**Your task**
Count the lines in the records below that contain the string "pixels", and give only the number.

**Dataset**
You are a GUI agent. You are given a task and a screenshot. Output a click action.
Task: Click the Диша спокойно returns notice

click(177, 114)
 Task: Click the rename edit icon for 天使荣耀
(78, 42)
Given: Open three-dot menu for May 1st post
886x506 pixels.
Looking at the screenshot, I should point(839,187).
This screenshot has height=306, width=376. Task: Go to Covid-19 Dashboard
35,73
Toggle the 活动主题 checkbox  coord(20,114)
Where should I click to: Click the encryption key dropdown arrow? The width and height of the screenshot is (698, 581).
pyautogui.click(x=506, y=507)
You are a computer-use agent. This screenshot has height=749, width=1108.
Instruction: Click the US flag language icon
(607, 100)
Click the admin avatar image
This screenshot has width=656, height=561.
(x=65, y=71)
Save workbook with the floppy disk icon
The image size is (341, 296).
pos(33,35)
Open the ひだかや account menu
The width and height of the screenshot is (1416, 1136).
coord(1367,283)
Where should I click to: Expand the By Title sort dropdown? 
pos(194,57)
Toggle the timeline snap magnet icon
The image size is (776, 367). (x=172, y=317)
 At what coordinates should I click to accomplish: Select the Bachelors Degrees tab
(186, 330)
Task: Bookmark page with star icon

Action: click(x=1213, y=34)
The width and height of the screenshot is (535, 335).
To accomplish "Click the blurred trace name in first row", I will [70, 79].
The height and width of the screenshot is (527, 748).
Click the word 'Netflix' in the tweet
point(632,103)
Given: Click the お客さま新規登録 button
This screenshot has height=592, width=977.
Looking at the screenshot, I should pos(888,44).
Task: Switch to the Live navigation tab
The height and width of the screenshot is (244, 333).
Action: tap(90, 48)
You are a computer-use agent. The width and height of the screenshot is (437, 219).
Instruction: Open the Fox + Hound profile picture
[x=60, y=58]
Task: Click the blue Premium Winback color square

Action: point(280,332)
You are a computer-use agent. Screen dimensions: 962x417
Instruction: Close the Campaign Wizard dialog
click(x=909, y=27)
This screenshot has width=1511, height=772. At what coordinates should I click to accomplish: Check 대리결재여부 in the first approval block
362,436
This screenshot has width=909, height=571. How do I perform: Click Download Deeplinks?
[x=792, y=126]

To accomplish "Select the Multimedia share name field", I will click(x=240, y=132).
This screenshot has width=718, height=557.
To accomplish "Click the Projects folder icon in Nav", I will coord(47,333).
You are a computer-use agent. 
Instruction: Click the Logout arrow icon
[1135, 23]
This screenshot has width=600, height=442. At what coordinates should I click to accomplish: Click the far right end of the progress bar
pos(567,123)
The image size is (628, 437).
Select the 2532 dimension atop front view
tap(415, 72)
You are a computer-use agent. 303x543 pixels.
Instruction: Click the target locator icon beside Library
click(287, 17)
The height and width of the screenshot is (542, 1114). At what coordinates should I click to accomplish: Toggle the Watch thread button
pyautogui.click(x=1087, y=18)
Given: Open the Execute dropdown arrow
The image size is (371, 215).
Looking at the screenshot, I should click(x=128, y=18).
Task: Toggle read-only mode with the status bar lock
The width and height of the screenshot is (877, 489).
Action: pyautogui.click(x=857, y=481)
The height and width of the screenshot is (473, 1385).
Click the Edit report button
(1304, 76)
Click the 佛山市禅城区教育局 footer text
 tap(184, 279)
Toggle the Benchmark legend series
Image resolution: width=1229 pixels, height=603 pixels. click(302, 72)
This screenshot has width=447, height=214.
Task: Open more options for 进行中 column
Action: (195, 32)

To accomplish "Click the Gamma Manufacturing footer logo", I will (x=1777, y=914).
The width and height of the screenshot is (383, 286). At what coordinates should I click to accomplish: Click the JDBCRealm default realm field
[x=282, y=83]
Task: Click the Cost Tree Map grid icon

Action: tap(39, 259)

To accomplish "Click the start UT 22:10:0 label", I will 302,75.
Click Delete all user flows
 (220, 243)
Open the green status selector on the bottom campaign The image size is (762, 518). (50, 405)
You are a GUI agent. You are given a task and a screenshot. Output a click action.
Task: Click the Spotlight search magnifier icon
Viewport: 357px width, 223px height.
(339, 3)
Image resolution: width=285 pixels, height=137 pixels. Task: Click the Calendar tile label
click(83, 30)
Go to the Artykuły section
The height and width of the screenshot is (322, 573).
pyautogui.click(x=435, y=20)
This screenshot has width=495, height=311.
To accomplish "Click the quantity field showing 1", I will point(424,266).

**Exercise solution**
4